The technique makes a meaningful difference in detection. In one study, standard views without displacement missed about 51% of abnormal findings, while displacement views alone missed only about 12%. For implants placed under the muscle, the miss rate with displacement views dropped even further to around 5%. Always tell the scheduling staff that you have implants when booking a mammogram so the facility can allot extra time and ensure technologists experienced with implant displacement are available.
Long-Term Monitoring
If you have silicone implants, the FDA recommends your first screening ultrasound or MRI at 5 to 6 years after surgery, then every 2 to 3 years after that, even if you have no symptoms. This schedule is designed to catch silent ruptures. If you develop symptoms like pain, swelling, or a change in breast shape at any point, or if an ultrasound result is unclear, an MRI is the recommended next step. These imaging appointments are separate from your regular mammograms for breast cancer screening.
Saline implants don’t require the same monitoring schedule because ruptures are immediately obvious from the change in breast size.
Replacement and Revision
Implants are medical devices with a finite lifespan. Most need replacement somewhere in the 10 to 20 year range, with 10 to 15 years being the typical window. There is no formal expiration date stamped on an implant, so the timing depends on how yours hold up and whether your body or circumstances change.

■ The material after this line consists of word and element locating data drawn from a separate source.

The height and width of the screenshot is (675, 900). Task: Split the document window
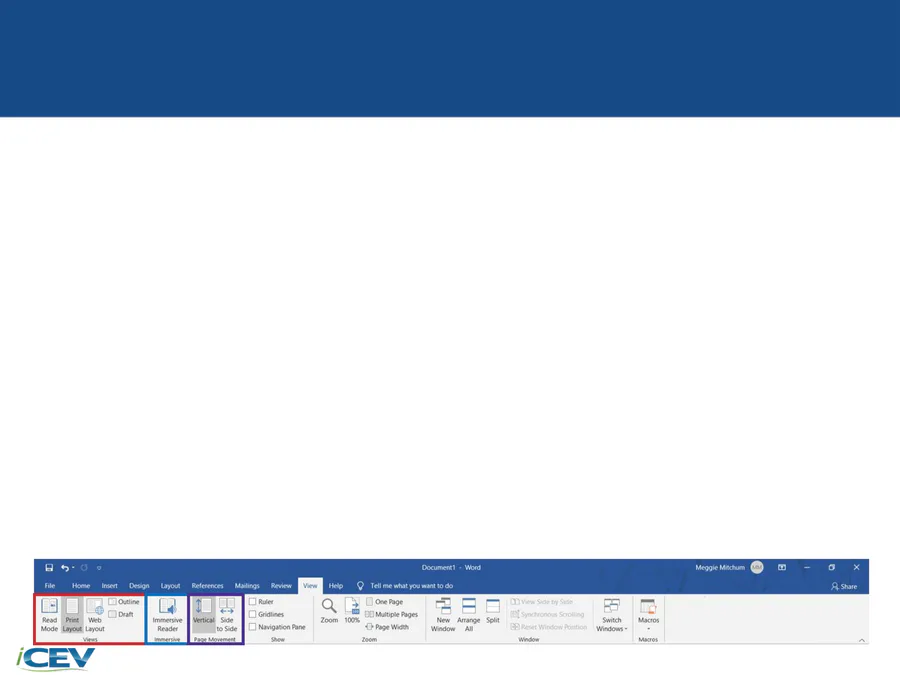coord(493,611)
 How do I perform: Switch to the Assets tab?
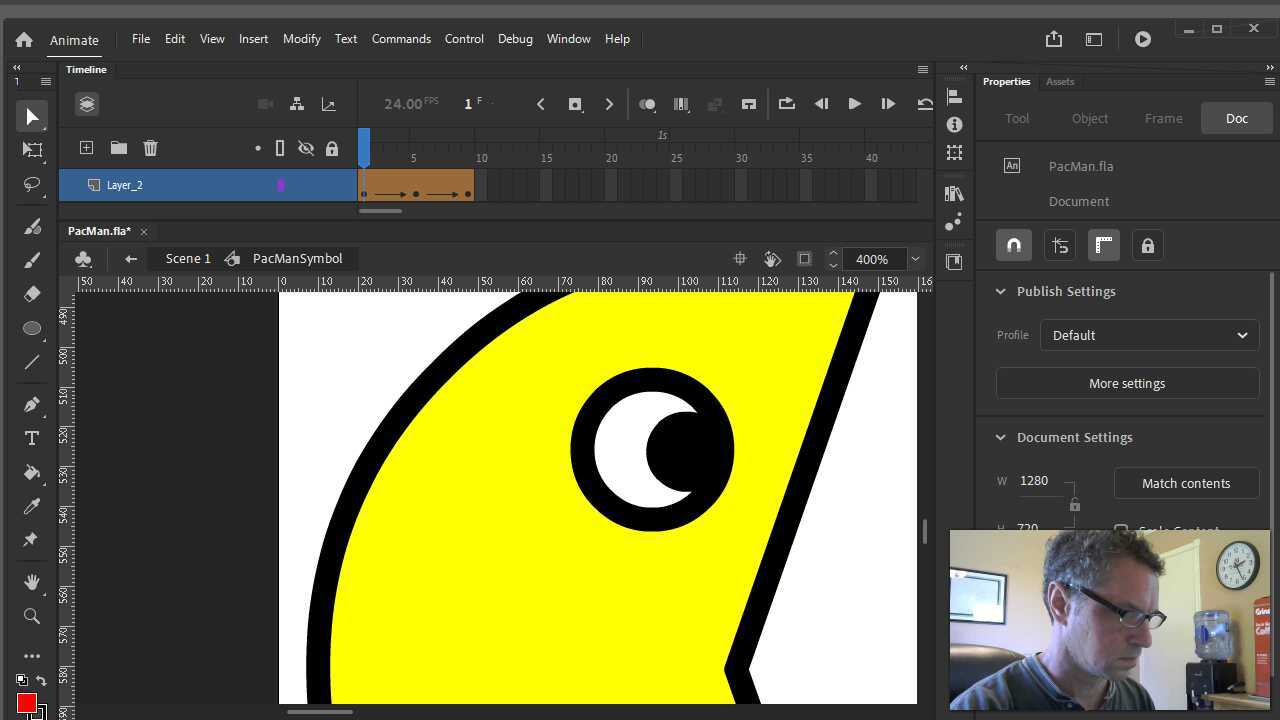1059,81
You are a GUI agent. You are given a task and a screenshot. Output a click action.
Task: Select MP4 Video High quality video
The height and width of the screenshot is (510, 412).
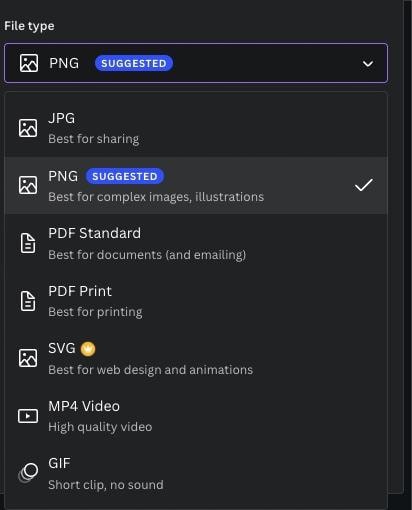(x=196, y=416)
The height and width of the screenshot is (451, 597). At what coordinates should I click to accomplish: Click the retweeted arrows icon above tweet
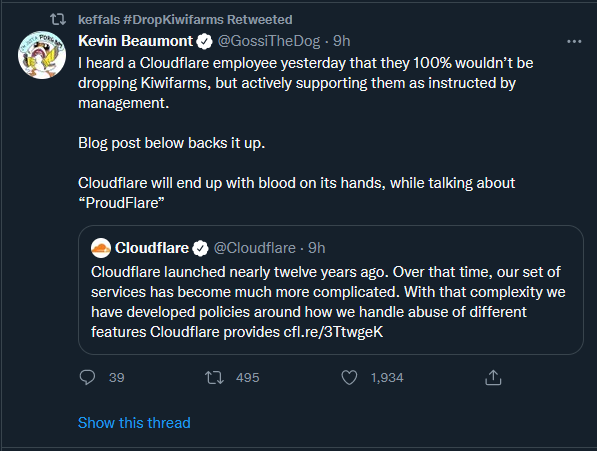[58, 19]
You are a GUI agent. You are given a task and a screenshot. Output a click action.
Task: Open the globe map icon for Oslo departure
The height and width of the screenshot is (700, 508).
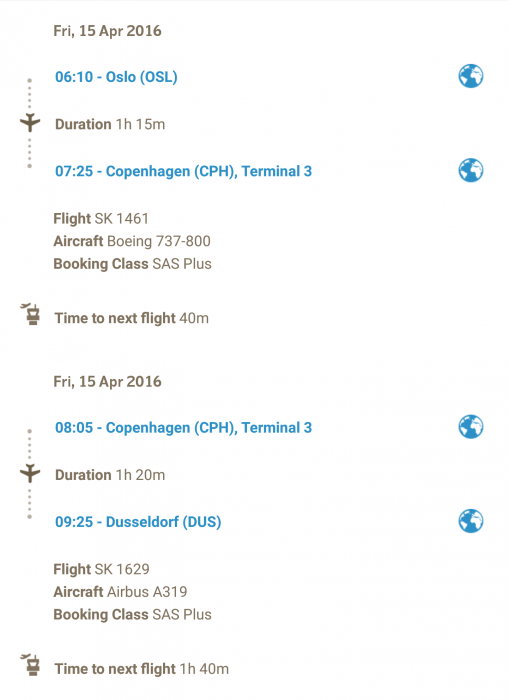click(x=471, y=76)
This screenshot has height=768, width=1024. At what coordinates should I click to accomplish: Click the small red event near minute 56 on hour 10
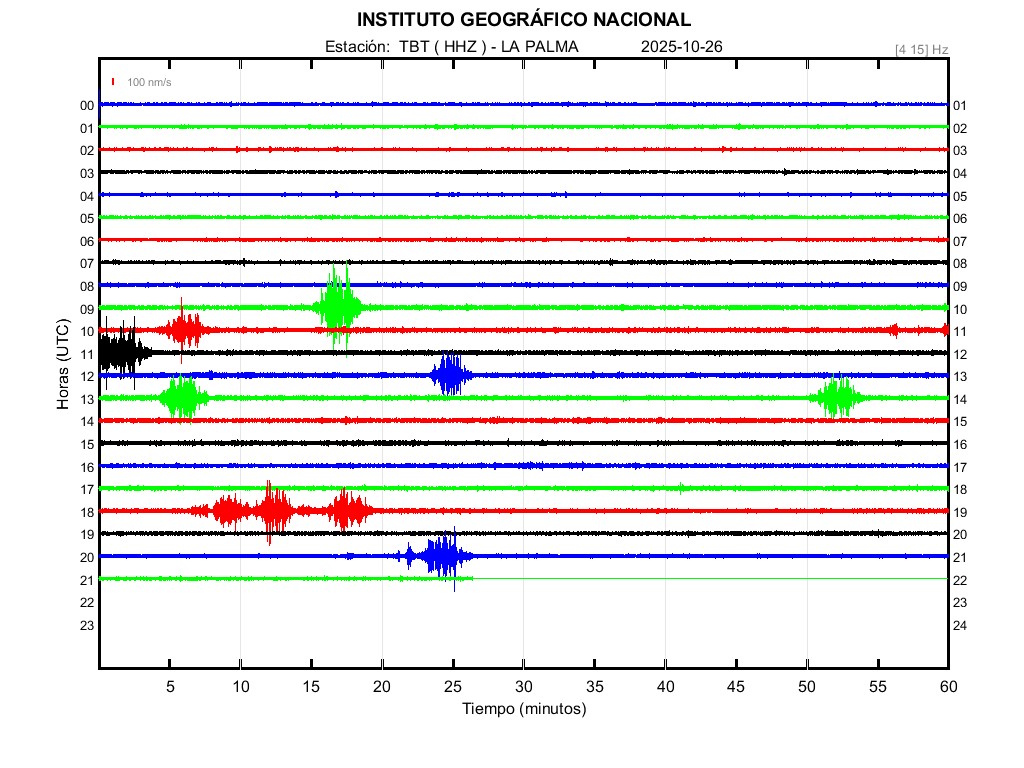(x=894, y=330)
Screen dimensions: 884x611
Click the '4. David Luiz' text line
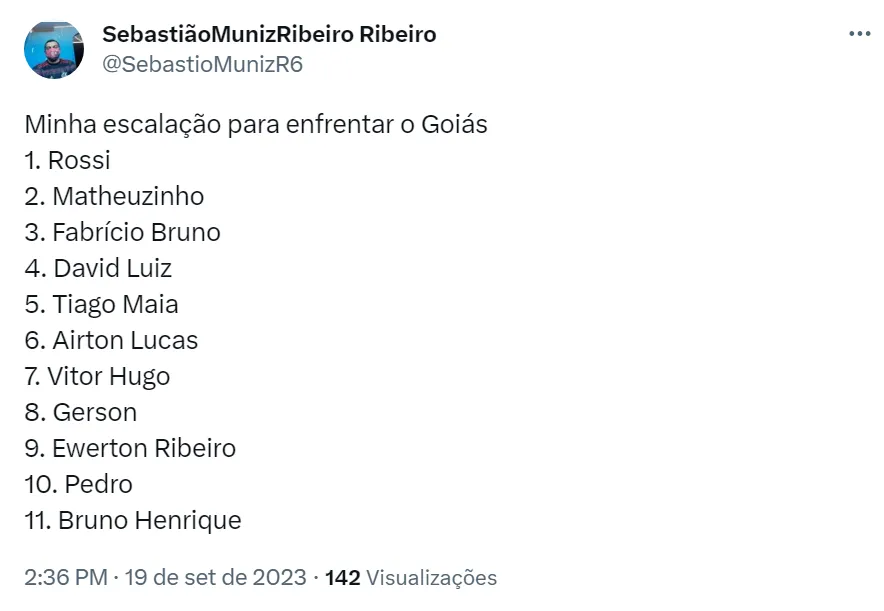pos(98,268)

Beyond rupture and capsular contracture, life events can shift the timeline. Pregnancy, breastfeeding, significant weight gain or loss, and natural aging all change breast tissue in ways that may alter how your implants look and feel. Some people choose revision surgery for cosmetic reasons rather than medical ones, opting to change the size or switch implant types. Others have their implants removed entirely without replacement. Any of these is a valid path, and your surgeon can walk you through what each option would look like for your specific situation.
Cost
The average surgeon’s fee for breast augmentation with implants is $4,875, according to the American Society of Plastic Surgeons. That number covers only the surgeon. It doesn’t include anesthesia, the operating facility, medical tests, post-surgery garments, or prescriptions. When you factor those in, the total typically runs higher. Fat grafting augmentation (using liposuction to transfer your own fat) averages $5,719 for the surgeon’s fee alone.
Cosmetic breast augmentation is almost never covered by insurance. Reconstruction after mastectomy is a different story and is federally mandated to be covered. Beyond the initial surgery, budget for the long-term costs: imaging every few years for silicone implants, and eventual replacement surgery a decade or more down the line.